CKs are normally located in the intracellular space and could gain access to the immune system after epithelial damage or cell death. The precise mechanism of their generation is still unknown, although several studies suggest that CKs are proteolyzed during cell apoptosis and can leak into the circulation as a soluble form, where they may serve as new epitopes for antibody generation.14-17
In this study, high levels of specific CK autoantibodies were detected only in patients with TDI-induced asthma, not in those with allergic asthma. Therefore, these findings may not be derived from simple epithelial damage found in asthmatic airways. Among the patients with TDI-induced asthma, those who are more susceptible to epithelial damage by TDI exposure may develop serum-specific CK autoantibodies. In this study, because we found no association between these antibodies and the clinical characteristics of TDI-induced asthma, including asthma symptoms and duration of exposure, we could not speculate as to which patients would be susceptible. However, airway hyper-responsiveness to methacholine was more severe in patients with autoantibodies to any of the three CKs, despite marginal statistical significance.

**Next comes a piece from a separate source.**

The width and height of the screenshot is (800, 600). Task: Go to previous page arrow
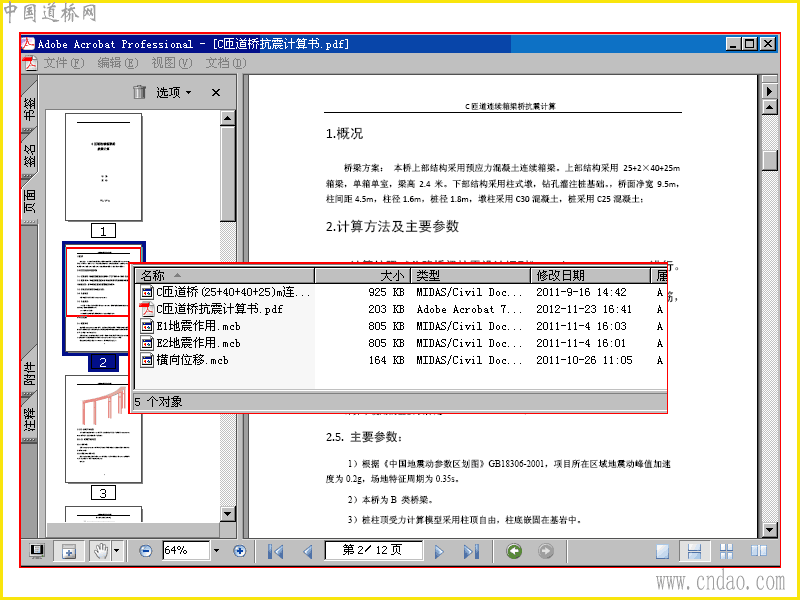308,552
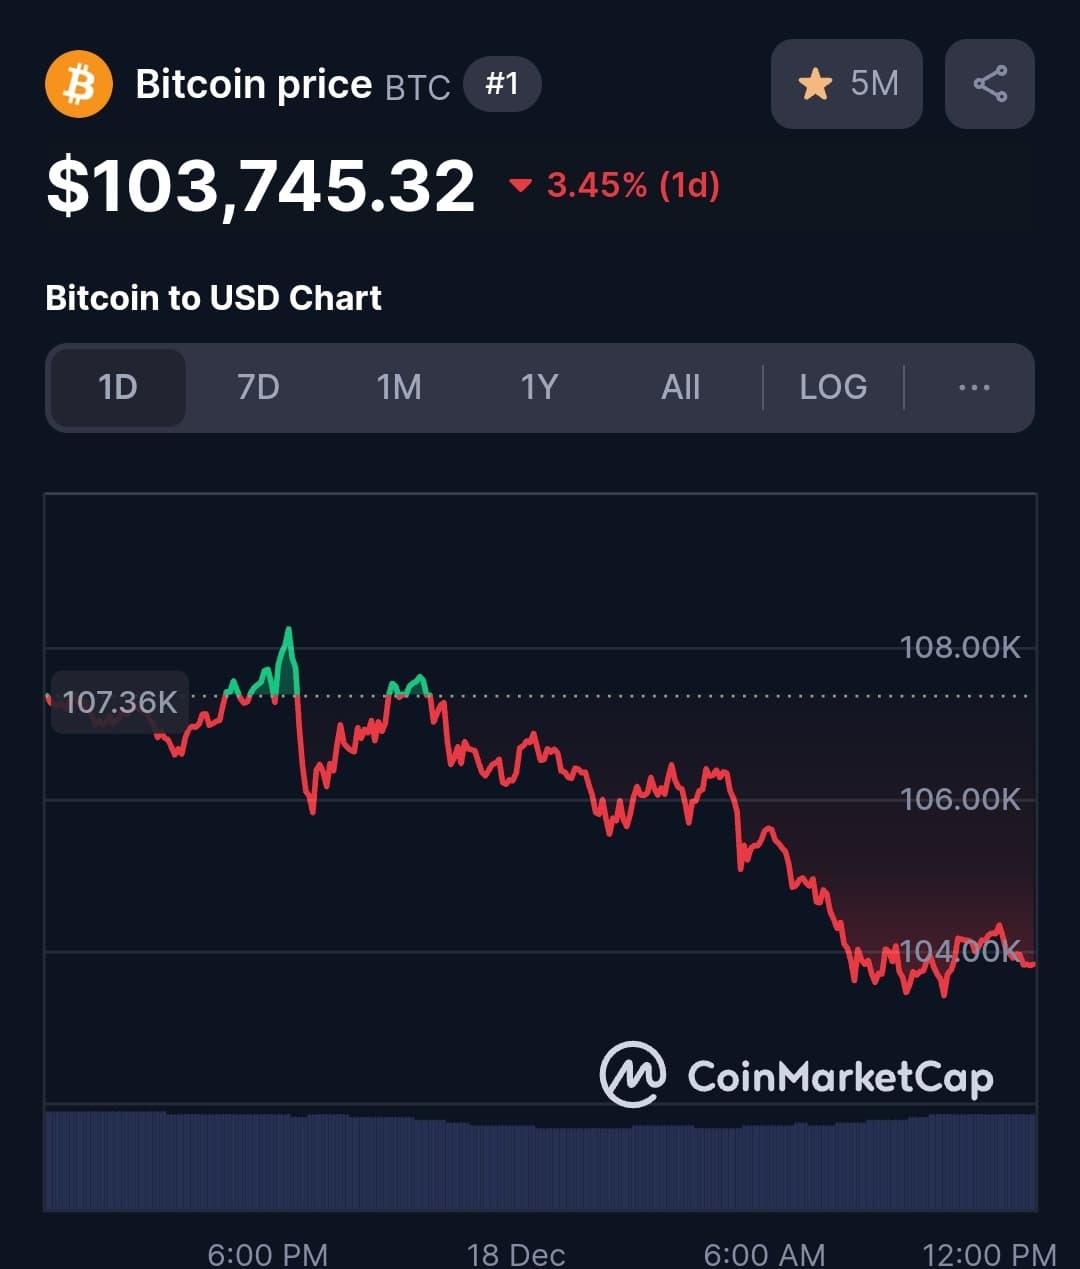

Further studies are needed to investigate genetically susceptible markers for developing autoantibodies to specific CKs among workers exposed to TDI. How diisocyantes and human airway epithelial cells are involved in airway inflammation has not been studied fully.18
HDI, conjugated with bronchial CK18, can induce T-cell proliferation and cytokine production in patients with diisocyanate asthma.9,18
Further studies are needed to confirm whether the development of autoantibodies to specific CKs is an epiphenomenon of chronic airway damage occurring in patients with TDI-induced asthma or whether pathogenic or autoantibody-mediated mechanisms are involved.

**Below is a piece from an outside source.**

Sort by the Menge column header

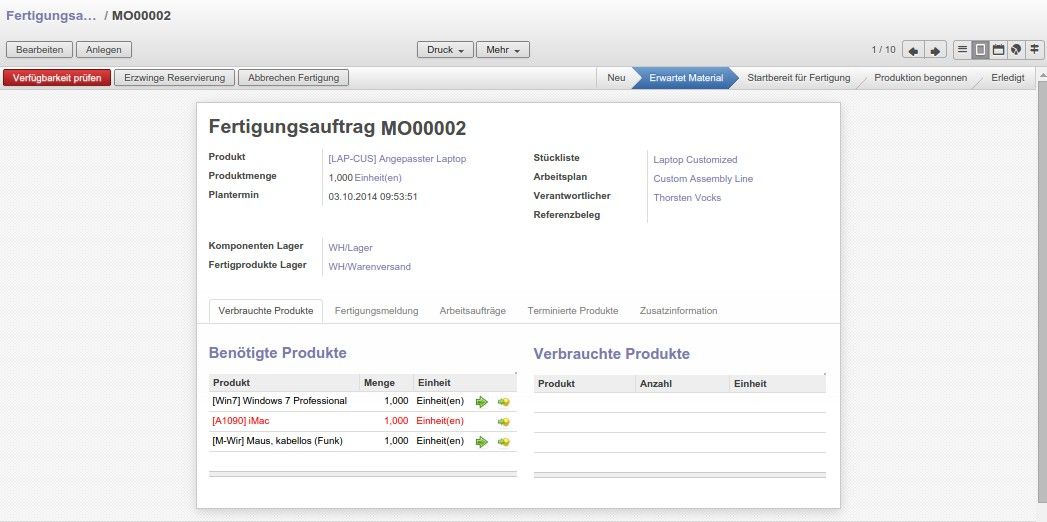[x=379, y=383]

In conclusion, we demonstrated circulating autoantibodies to three bronchial epithelial CKs (8, 18, and 19) in patients with TDI-induced asthma. Among these, autoantibodies to CK18 and 19 may be used as serological markers for the detection of TDI-induced asthma among workers with high-risk exposure. Further studies will be needed to investigate how these specific autoantibodies may be involved in the chronic, persistent airway inflammation found in TDI-induced asthma.